[kwlug-disc] OT: Hotmail/Yahoo account breakins
unsolicited
unsolicited at swiz.ca
Wed Feb 13 20:43:59 EST 2013
In your experience have these victims been running Windows only?
(And if so, if automatic windows updates are turned on / used regularly.
And which version of windows. xp more typically having users as
administrators, than, say, 7 - particularly as xp browsers don't
typically differentiate between internal / local / unsafe domains, as
many later ones do, IIRC.)
It seems to me that more people that do e-mail via the web have problems
that those using actual e-mail clients, but I'm guessing.
My impression has been that once a password is known, they go at things
via the web / their own computers, not via the victim's computer.
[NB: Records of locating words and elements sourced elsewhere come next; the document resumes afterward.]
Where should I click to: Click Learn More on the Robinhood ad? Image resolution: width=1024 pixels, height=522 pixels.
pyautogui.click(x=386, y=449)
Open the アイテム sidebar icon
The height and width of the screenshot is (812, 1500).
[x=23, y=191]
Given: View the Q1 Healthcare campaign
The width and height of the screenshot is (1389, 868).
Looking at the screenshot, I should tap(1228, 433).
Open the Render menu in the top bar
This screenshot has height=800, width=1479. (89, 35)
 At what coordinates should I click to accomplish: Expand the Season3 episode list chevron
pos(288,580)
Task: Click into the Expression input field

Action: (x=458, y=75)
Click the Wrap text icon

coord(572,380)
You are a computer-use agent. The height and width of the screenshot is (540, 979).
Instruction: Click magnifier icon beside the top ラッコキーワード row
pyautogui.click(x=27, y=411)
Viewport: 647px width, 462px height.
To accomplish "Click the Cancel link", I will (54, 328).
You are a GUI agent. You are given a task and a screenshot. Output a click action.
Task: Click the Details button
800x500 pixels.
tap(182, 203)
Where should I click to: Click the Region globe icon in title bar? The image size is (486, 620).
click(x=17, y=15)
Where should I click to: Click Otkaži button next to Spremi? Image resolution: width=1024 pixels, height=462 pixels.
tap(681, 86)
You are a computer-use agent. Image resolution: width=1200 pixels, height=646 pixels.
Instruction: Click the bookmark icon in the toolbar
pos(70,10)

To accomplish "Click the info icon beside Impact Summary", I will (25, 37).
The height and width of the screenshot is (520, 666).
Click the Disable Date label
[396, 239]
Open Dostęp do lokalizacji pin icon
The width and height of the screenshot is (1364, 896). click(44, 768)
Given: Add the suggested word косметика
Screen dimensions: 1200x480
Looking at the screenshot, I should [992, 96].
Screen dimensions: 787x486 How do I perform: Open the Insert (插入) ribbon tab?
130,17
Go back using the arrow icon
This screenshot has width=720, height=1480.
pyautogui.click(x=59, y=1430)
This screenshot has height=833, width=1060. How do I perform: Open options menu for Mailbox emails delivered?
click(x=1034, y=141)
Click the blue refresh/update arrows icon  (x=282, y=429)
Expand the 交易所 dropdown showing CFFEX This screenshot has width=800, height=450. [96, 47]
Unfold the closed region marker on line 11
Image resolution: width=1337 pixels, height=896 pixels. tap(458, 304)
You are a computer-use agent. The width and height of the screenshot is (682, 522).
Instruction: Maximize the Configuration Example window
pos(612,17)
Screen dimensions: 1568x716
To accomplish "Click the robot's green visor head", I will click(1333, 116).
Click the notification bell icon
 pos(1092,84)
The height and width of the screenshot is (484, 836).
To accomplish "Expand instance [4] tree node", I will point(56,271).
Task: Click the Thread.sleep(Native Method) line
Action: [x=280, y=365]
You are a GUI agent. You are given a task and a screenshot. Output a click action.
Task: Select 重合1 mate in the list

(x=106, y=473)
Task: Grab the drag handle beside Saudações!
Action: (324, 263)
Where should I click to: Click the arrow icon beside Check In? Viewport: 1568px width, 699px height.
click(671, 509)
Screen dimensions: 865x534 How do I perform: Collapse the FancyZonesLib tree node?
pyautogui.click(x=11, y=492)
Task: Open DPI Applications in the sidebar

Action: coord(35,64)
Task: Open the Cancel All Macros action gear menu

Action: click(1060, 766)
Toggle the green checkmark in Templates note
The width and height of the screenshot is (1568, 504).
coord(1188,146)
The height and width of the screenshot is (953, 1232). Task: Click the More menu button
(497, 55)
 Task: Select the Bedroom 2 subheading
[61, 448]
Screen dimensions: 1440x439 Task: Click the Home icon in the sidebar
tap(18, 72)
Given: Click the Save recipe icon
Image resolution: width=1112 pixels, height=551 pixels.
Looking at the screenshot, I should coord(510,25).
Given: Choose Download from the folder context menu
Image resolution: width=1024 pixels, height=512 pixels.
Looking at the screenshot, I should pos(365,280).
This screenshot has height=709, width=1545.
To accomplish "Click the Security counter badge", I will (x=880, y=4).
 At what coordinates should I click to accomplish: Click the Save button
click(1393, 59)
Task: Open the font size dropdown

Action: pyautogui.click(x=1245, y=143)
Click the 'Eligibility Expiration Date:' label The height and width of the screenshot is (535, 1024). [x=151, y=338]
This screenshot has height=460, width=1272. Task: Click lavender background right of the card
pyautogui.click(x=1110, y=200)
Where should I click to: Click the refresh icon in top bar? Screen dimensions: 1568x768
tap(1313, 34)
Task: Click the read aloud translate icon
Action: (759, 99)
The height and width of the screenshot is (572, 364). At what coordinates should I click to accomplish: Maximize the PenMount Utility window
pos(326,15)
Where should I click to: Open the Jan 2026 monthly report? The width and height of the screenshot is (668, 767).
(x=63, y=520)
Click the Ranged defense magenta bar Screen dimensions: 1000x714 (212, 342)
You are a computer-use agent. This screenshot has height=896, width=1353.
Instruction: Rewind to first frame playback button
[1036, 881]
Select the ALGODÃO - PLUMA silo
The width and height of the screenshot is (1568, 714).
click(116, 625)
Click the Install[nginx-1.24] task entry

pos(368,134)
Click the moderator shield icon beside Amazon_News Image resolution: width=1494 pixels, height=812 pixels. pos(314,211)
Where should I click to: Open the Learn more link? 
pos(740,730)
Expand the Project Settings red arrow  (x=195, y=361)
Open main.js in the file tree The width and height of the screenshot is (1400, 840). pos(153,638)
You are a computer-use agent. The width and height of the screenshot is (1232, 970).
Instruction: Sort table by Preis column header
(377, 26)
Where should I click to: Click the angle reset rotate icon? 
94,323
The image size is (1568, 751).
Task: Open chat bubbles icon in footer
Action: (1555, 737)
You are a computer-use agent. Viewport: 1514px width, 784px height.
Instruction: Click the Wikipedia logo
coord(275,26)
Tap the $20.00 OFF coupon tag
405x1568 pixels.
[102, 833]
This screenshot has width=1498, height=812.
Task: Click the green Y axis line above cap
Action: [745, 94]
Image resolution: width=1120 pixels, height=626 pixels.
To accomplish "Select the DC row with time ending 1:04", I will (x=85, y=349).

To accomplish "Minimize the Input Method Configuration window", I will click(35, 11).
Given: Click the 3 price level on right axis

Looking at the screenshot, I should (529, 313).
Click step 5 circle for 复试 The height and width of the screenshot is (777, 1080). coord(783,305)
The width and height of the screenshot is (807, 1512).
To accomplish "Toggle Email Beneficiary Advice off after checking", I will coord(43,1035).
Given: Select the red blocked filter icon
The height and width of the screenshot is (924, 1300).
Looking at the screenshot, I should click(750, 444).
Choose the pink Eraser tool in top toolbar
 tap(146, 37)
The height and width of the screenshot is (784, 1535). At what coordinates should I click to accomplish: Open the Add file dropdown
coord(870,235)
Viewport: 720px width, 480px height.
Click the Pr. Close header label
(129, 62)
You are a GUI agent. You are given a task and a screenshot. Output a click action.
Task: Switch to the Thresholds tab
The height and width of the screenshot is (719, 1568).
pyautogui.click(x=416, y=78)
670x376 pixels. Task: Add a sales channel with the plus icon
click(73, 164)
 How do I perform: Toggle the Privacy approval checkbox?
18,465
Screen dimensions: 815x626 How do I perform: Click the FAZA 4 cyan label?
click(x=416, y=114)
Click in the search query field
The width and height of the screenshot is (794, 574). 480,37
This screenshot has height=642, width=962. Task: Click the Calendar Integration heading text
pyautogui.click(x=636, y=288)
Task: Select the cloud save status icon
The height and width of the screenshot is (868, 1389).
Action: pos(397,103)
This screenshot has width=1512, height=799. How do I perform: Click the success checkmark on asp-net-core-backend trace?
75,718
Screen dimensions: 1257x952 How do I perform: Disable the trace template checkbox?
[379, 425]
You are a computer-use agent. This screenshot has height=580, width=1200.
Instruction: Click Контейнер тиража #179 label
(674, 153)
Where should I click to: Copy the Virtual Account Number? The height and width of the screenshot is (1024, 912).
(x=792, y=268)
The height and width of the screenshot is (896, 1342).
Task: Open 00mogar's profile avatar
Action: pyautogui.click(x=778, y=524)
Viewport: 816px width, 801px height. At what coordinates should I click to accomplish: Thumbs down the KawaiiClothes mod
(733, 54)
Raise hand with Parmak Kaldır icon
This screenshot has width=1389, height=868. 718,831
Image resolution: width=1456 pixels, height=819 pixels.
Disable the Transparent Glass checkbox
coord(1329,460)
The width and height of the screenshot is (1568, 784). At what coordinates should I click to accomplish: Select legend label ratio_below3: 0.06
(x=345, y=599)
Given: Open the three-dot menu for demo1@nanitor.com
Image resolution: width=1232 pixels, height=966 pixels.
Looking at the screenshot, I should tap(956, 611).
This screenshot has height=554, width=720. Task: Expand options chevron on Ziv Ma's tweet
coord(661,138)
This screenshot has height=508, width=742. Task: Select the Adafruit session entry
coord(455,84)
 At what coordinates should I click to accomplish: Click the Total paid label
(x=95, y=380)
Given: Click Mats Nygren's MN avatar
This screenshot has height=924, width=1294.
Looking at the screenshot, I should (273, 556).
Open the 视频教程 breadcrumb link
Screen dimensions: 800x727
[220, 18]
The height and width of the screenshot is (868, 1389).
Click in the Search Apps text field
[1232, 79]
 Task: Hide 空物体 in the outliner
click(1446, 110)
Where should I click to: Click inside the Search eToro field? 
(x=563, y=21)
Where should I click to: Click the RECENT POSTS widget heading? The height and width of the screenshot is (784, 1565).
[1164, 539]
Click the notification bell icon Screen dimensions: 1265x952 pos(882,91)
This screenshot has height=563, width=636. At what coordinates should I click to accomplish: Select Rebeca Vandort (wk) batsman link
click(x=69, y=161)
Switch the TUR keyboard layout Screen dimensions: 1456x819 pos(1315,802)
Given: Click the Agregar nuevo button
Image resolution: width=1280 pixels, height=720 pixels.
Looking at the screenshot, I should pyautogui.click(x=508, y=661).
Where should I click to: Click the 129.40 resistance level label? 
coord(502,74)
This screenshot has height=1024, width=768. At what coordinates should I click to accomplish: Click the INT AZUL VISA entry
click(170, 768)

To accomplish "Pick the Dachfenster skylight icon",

It is in their interest to not change the password, so they can keep
using the account. Changing the password would be a faster red flag to
the victim.
I have always suspected web cached passwords. I suppose e-mail client
cached passwords are equally vulnerable. However, particularly on Linux,
security updates are important to the developers to get out as quickly
as possible, lest their software get the bad rap. IIRC, Linux machines
tend to come out of the box to auto-install security updates.
I don't have a great amount of faith in web mail providers being
'hackproof', nor that they have built mechanisms whereby repeated entry
attempts (e.g. dictionary attacks) get increasingly degraded login
attempts. I expect most hacks come in that way.
Two pieces of advice I regularly see:
1. Choose a hard password - mixed case, digits, symbols.
2. Change it regularly. (Once a month?)
Webmail accounts, being universally accessible are naturally prime
targets over others - people can get to them, many choose easy
passwords, and the successful penetration rate is probably higher than
other penetration attempts. Nature of the beast. I doubt there are many
other such accessible targets, at least with the same level of
'payload'. (Cracking a user's web site password to kwlug.org, for
example, probably doesn't gain all that much in terms of nefarious
activity impact upon the world.)
E-mail client attachment opening is probably further within the security
onion than the web browser. Which leads to the other often seen piece of
advice - don't open attachments! At least not unless they're from
trusted sources. Thus cracking an e-mail account and sending a bad
attachment to everyone in that address book ...
On 13-02-13 07:47 PM, Paul Nijjar wrote:
> I think I probably asked this before, but maybe there are updates
> now that it is 2013. For a while now (at least since Sept 2010) there
> has been a spate of attacks on webmail accounts. I want to know the
> mechanism.
>
> In one case I believe somebody got infected after clicking on a link
> they had received from one of their contacts (who had also been
> attacked). I do not think the victim entered password information
> into the target page; I think they may have just opened the page. Is
> this possible? What is the mechanism that allows one into a Hotmail
> or Yahoo account this way?
>
> It looks like clicking on bad attachments can also trigger breakins.
>
> In most cases it looks like the passwords of the infected accounts
> are not changed. The usual advice seems to be "change your password".
> Is this correct advice? What should people do if they have had their
> account cracked?
>
> Does this affect only the web interface, or can you be infected if
> you check your email via an IMAP or POP download of the mail onto a
> fat client like mutt or Thunderbird?
>
> I know that some of you deal with mail systems, and since you are
> all smart I thought I would ask about this here. From time to time I
> look on the internet for explanations about why this happens, but so
> far I have not found satisfying explanations. Even people who are
> smart about computers are getting their accounts cracked.